私ごとで恐縮ですが、明日9月5日は僕の誕生日で、41歳になります。

ありがとうございます、プレゼントは随時受け付けておりますので、いつでもお待ちしております。

そこで今回は、『年祝』(としいわい)について書いてみたいと思います。

年祝とは、一定の年齢になったことを祝う儀礼のこと。お祝いは還暦から始まり、そのまま何事もなければ、9年後の70歳には古希を迎え、その7年後の77歳には喜寿を迎えます。本来は数え年で祝いますが、現在では満年齢で祝うことが多くなってきています。数え年とは、生まれた年を1歳として数えるもので、何月生まれてあっても1月1日に年を取る数え方のことをいいます。

これらの年祝はいつ頃から始まったものかというと、古くは中国をルーツにするものや、近代になって意外と適当にできたものなど、実はかなりバラツキがあります。

まず、現在知られている年祝を年齢順に並べてみます。

還暦(かんれき) 61歳

60年で十干十二支が一巡してもとの暦に還ることに由来。赤いちゃんちゃんこは赤子に戻りもう一度生まれ変わって出直すという意味。長寿祝いの色は赤・朱。

古希(こき) 70歳

中国の詩人、杜甫の詩の一節「人生七十古来稀なり」に由来。長寿祝いの色は紫。

喜寿(きじゅ) 77歳

喜の字を分解すると十七の上に七が付いたような文字となることに由来。長寿祝いの色は紫。

傘寿(さんじゅ) 80歳

傘の字の略字を分解すると八十となることに由来。長寿祝いの色は金茶。

米寿(べいじゅ) 88歳

米の字を分解すると八十八となることに由来。長寿祝いの色は金茶。

卒寿(そつじゅ) 90歳

卒の字の略字「卆」が九十と読めることに由来。長寿祝いの色は白。

白寿(はくじゅ) 99歳

百の字から一を引くと「白」になることに由来。長寿祝いの色は白。

百寿(ももじゅ) 100歳

100歳であることから百寿。ひゃくじゅ。紀寿(きじゅ)とも。紀は一世紀を表すことから。長寿祝いの色は白。

茶寿(ちゃじゅ) 108歳

茶の字を分解すると八十八、十、十となり、すべて合わせると108になることに由来。

皇寿(こうじゅ) 111歳

皇の字を分解すると白(99歳)、一、十、一となり、すべて合わせると111になることに由来。

大還暦(だいかんれき) 120歳

2回目の還暦。

この年祝の年齢はいつ定められたものか様々な資料をたどっていくと、古代・中世・近世・現代と、人の寿命が伸びたことによって徐々に増え、また様々な意図をもって定められていったことが分かります。 もともと日本では、平安時代まで40歳から10年おきに行われていようで、その様子は奈良時代の資料などに残されていて、長屋王や聖武天皇が40歳になったことを寿ぐ祝典を行ったことなどが記されています。また平安時代の資料にも、年祝の記録が見られるそうです。
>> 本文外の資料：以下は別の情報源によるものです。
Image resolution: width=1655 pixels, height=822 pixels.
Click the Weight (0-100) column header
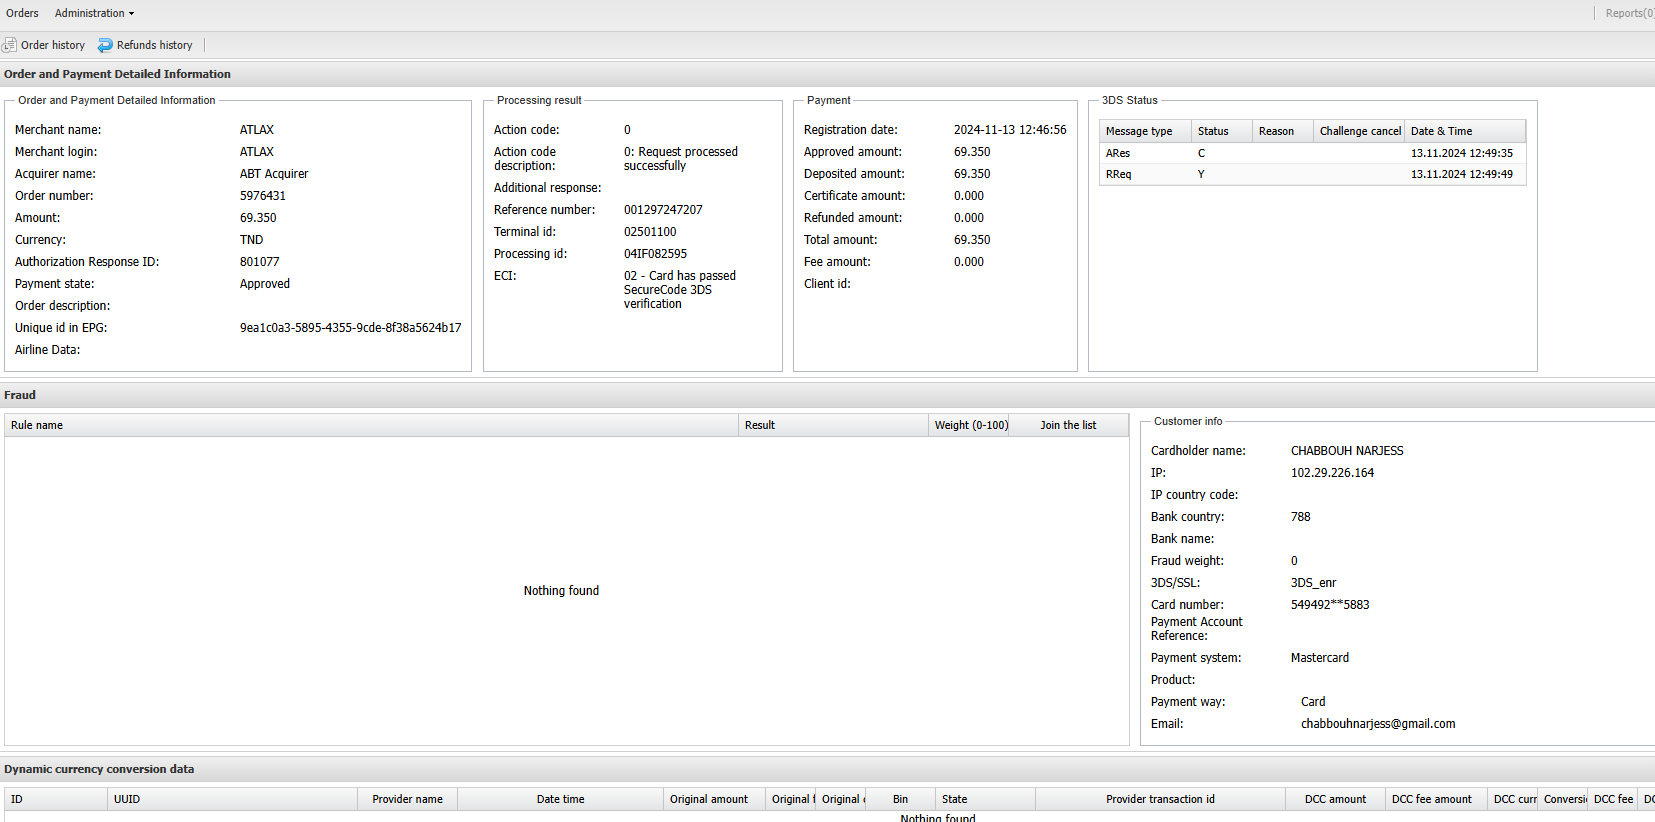[x=970, y=425]
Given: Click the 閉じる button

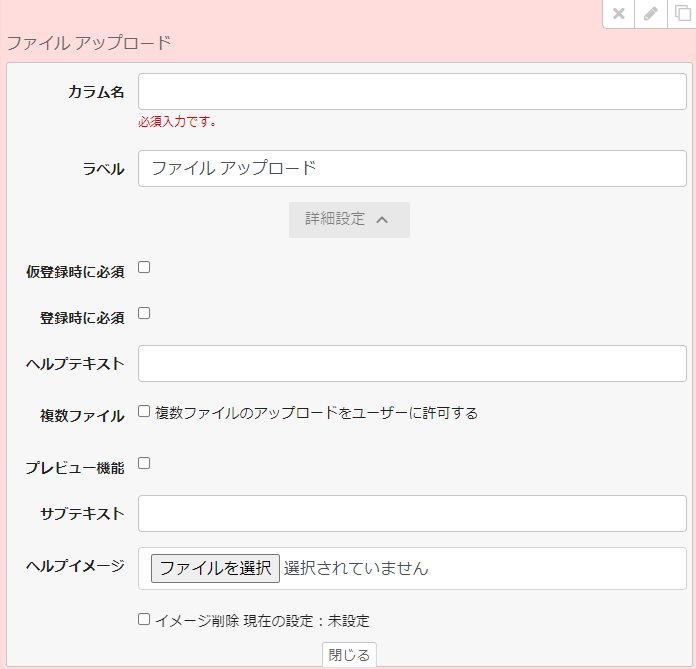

当時の寿命から考えれば、年祝も60歳くらいで充分だったと思います。平安時代に即位された天皇31代の平均寿命は44歳であったことから考えても、70歳の古希まで存命な人は本当に稀だったと思われます。

喜寿、米寿、白寿などが誕生したのは、鎌倉時代から安土桃山時代頃の中世です。

鎌倉時代に107歳の長命を全うした女性が現れたことがきっかけとなっていると考えられています。その人は藤原貞子といい、西園寺実氏の正室で平清盛のひ孫、後嵯峨天皇と後深草天皇の中宮(皇后・皇太后・太皇太后の総称)の御生母様です。
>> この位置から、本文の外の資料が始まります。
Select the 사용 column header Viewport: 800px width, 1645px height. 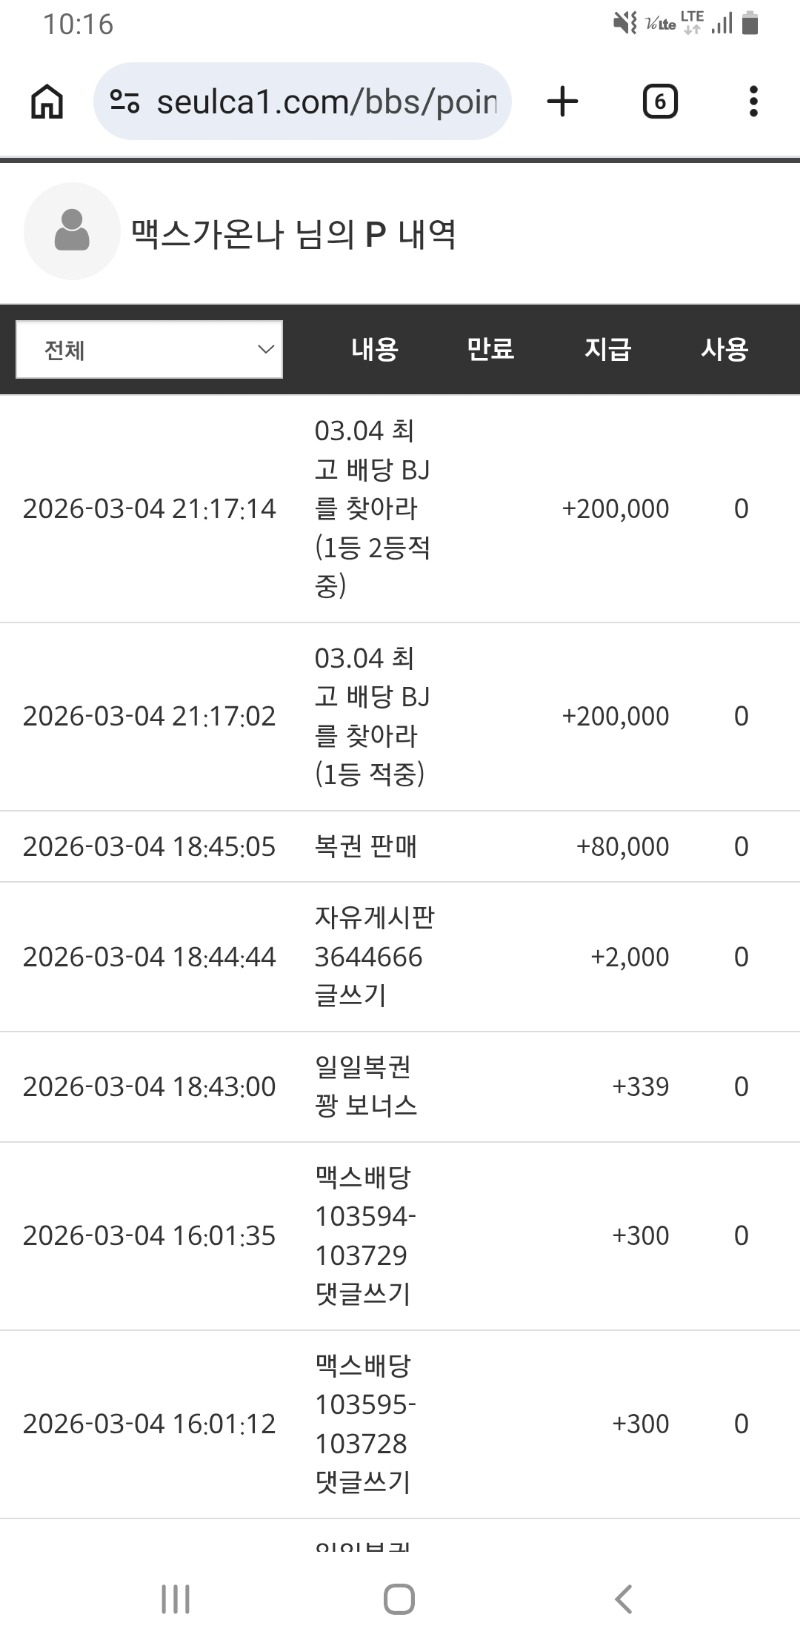click(724, 349)
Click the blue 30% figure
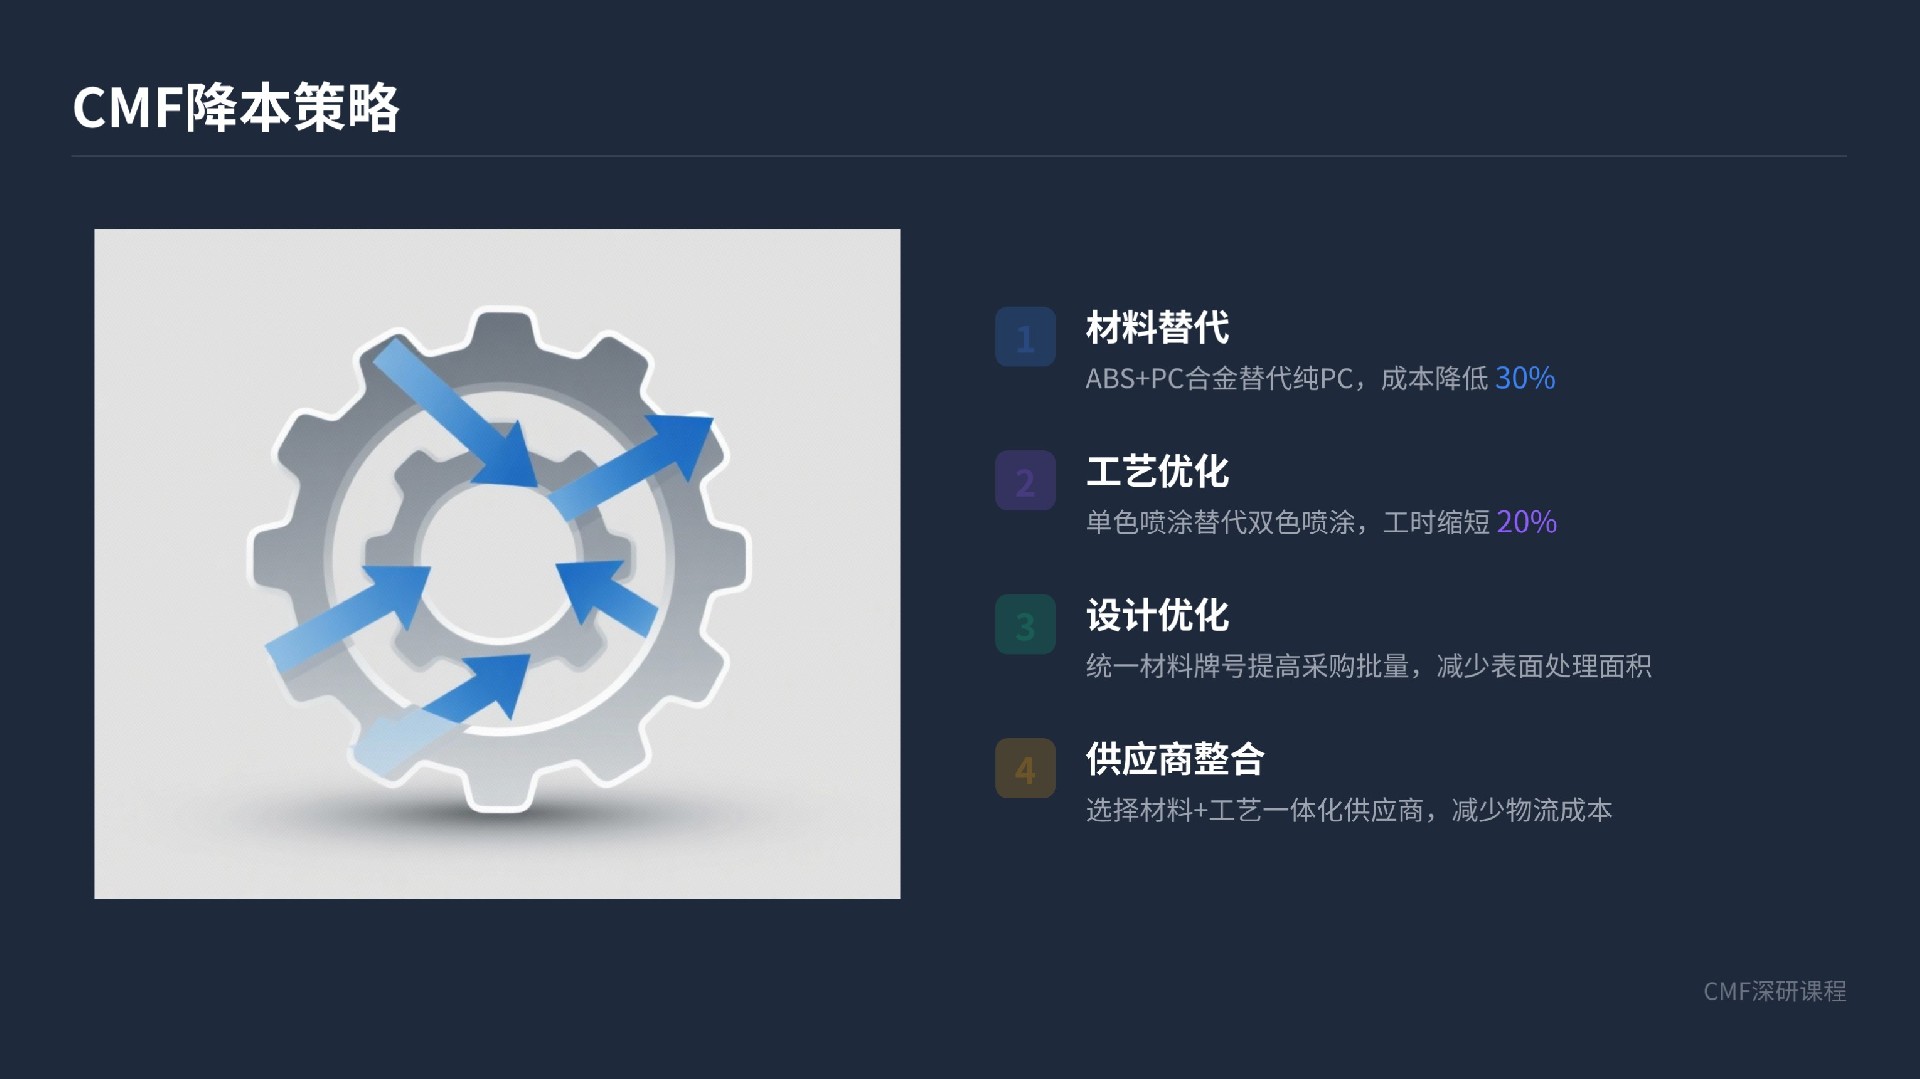This screenshot has width=1920, height=1079. (1525, 378)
ここでひとつ疑問に思うのが、なぜ77歳、88歳、99歳という並び数字が年祝として選ばれたのかということです。

よく言われるのが、上にも書きましたが『喜=七十七』『米=八十八』『白=百ヒク一』という文字遊びによって選ばれたというものですが、本来この数字そのものに意味があります。

77、88、99は全て忌数、つまり縁起が悪い数字にあたります。

古代中国の習慣では、奇数と8が縁起が良い数とされていますが、それが重複してしまうと逆に大凶に転じてしまうと考えられていました。ですから、あえてその縁起が悪い年齢にお祝いすることで厄払いをしようと考えたのが年祝に選ばれた理由とされています。これは節句の日が3月3日や5月5日であるのも同じ理由によります。

61歳の還暦、80歳の傘寿は、江戸時代に入ってからできた年祝です。

還暦は、干支が60年で一回りして61年目から新たに次のサイクルに入ることで、『暦が還る』という意味で還暦と名付けられました。また、61歳は男女ともに大厄の年にあたり、厄払いの意味も併せ持っています。 厄払いも年祝も人生の節目となる年齢を祝い祀る風習であることに変わりはありませんが、還暦は特に厄払いという側面が強いため、祝いの三点セットで使う色が、破魔や退魔を意味する赤色が選ばれています。

傘寿は江戸っ子の粋で乙な文字遊びから生まれた年祝です。

「宵越しの金は持たねぇ」と、粋(心映えがスッキリして垢抜けている様)と乙(普通と違ってなかなか面白い味わいのある様)であることが江戸っ子のアイデンティティだった時代、「八十ってぇのは、傘って読めるから傘寿って乙だぁな」的な軽いノリで作られた年祝です。

ちなみに一番新しく作られた年祝は『緑寿』といいます。

2002年9月に日本百貨店協会が提唱したもので、数え年で66歳、つまり退職金をもらった後、満65歳の年金受給開始年齢で、六十六を緑寿緑と読み替えて『緑寿』ということだそうですが、バレンタインやクリスマスの様に商い要素を強く感じてしまい、「ちょっとどうなの!?」と思ってしまうのは僕だけでしょうか?